Every NFL team hopes to find a dynamic quarterback who can lead them to victory on Sunday. During the 2012 and 2013 campaigns, it looked like that man was Colin Kaepernick. As we all know, however, the signal-caller never fully rose to stardom; after some performance hiccups and his now-famous protests, he found himself without a job.
In recent weeks, though, the narrative around former 49er has shifted, and Roger Goodell told teams that they should feel free to sign the quarterback. While nothing’s set in stone yet, Colin Kaepernick’s comeback chances may have gotten a boost from the Detroit Lions.
In modern sports, few players have become more divisive than Colin Kaepernick. Four years after his famous protests, though, things seem a bit different.
Kaepernick started his time in the NFL with the San Francisco 49ers, where he started out as Alex Smith’s backup. Once he claimed the starting job, however, he looked like a future star; the quarterback could make plays with both his arms and his legs and promptly led the Niners to a Super Bowl and NFC championship.
Kaepernick’s time in the Bay Area didn’t end happily, though. On the field, both he and the 49ers struggled; it’s worth noting, though, that the team wasn’t exactly the model of stability at the time. The quarterback also started kneeling during the national anthem in 2016. While he repeatedly explained that he took issue with America’s treatment of minorities, not the country or the flag, he was still branded as a distraction; that reality meant Kaepernick couldn’t land a job when he hit free agency.
In recent weeks, however, things have sounded a bit different. A former NFL executive admitted that the league’s owners thought Kaepernick was bad for business; Rodger Goodell said Black Lives Matter and encouraged teams to consider signing the quarterback. While only time will tell if those are the seeds of change or mere lip service, it is a marked change in tone, if nothing else.
Roger Goodell can support Colin Kaepernick until he’s blue in the face, but one NFL team has to ultimately decide to sign the quarterback. On Tuesday, the Detroit Lions became more of a possibility than ever before.
Martha Firestone Ford, who had been at the franchise’s helm since her husband, William, died in 2014, announced she would be stepping down as the Lions’ principal owner. Sheila Ford Hamp, her daughter, will take over the team’s top role.
That change means the organization’s position on Colin Kaepernick has changed. As documented by a 2017 Bleacher Report post, Martha Firestone Ford reportedly asked her player not to kneel during the national anthem; her daughter, it seems, has a slightly more progressive view.
On Tuesday, reporters asked Sheila Ford Hamp about the possibility of the Lions signing Colin Kaepernick. As noted on Twitter by Jennifer Hammond, Ford Hamp said that “if our coaches and general manager all thought it was a good idea to bring him in, then I would support that.”

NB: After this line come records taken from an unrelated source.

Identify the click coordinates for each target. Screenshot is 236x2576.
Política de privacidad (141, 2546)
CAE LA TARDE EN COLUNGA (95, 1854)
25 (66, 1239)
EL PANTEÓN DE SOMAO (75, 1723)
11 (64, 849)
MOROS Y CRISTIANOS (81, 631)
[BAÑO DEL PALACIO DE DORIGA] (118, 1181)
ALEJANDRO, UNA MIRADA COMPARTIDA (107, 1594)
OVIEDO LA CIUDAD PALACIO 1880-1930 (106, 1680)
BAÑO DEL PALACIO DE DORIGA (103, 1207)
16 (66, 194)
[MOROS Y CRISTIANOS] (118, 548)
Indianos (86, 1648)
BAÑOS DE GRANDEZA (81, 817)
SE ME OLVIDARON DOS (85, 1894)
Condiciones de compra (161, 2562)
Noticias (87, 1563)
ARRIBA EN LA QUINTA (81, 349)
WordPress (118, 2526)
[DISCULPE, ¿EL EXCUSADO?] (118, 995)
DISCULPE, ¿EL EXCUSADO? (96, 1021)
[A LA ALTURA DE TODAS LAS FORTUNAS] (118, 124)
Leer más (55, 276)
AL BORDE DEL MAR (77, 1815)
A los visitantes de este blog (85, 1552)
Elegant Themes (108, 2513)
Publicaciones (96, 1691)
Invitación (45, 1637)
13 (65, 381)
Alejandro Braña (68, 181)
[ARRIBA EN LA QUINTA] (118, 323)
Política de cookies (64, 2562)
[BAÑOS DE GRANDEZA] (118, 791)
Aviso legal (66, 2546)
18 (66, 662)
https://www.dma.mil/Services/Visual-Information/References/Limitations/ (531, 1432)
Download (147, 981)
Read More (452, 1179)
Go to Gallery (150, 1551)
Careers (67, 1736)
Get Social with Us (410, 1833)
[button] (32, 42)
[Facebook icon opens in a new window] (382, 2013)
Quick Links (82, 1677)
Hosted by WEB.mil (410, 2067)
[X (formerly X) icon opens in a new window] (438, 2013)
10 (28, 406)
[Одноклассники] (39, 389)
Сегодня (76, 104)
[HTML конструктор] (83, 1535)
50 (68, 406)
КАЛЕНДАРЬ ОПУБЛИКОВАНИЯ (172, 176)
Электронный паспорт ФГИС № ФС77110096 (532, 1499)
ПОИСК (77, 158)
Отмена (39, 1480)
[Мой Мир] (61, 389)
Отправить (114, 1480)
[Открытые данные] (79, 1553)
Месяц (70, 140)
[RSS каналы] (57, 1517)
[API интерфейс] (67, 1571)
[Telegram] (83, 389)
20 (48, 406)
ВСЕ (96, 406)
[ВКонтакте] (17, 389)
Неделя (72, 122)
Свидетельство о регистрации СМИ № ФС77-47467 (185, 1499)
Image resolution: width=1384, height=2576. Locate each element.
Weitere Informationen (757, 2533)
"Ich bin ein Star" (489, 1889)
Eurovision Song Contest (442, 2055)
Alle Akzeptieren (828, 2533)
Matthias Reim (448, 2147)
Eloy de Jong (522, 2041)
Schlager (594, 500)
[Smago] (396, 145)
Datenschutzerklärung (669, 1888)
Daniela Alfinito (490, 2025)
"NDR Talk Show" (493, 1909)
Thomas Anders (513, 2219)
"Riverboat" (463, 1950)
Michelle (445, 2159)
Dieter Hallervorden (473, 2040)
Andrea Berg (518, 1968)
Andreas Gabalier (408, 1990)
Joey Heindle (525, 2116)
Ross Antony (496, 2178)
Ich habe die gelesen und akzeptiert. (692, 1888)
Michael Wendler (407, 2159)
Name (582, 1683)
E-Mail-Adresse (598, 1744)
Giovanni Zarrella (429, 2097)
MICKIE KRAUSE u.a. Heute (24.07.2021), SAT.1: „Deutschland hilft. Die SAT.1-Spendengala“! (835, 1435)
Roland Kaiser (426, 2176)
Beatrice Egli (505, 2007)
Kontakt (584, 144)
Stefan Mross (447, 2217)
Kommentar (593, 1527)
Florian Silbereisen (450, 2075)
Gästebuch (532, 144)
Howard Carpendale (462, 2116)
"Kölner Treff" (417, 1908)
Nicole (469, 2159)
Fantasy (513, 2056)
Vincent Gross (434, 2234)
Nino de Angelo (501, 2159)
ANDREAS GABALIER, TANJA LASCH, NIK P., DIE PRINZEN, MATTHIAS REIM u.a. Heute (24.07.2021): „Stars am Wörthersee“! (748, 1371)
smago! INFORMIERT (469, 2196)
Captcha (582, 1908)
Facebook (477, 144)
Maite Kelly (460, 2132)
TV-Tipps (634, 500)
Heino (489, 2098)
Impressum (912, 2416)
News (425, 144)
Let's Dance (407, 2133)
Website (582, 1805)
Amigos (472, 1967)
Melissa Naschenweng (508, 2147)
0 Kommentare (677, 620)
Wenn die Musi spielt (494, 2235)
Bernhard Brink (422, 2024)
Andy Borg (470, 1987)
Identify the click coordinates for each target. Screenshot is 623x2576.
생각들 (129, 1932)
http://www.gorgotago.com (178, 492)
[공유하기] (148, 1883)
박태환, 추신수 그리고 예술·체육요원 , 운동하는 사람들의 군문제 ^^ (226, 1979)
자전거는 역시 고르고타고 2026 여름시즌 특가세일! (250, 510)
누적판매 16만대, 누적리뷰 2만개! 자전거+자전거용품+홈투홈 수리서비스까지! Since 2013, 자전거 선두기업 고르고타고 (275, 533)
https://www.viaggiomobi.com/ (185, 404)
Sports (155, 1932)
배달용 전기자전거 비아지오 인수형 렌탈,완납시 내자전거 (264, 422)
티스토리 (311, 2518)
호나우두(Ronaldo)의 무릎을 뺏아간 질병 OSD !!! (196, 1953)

In the grand scheme of things, Sheila Ford Hamp’s statement probably won’t mean too much; the Detroit Lions will presumably have Matt Stafford back to full health and signed Chase Daniels as a backup. While it’s unlikely that they’ll sign Colin Kaepernick unless someone gets hurt, the clubs 2019 season shows why no team should completely ignore the former 49er.
While it’s easy to write off a backup quarterback as a guy who holds a clipboard and sits in meetings, it can be an incredibly important role. Last season, for example, the Lions relied on David Blough and Jeff Driskel during Stafford’s absence; the team went 0-8 during that stretch. No matter how Colin Kaepernick would have played, he probably couldn’t have done any worse.
For years, Kaepernick’s supporters have used that exact talking point: even if you don’t think the quarterback is a star, he can’t be worse than every starter and backup in the NFL. While it seems like those around the NFL are starting to grasp that reality, only time—and personnel decisions—will tell.
Based on her comments, Sheila Ford Hamp didn’t exactly stick her neck out for Colin Kaepernick. With each additional statement, however, there’s one fewer owner in the NFL who’s actively opposed to his actions. That’s a low bar to clear, but it still can’t hurt.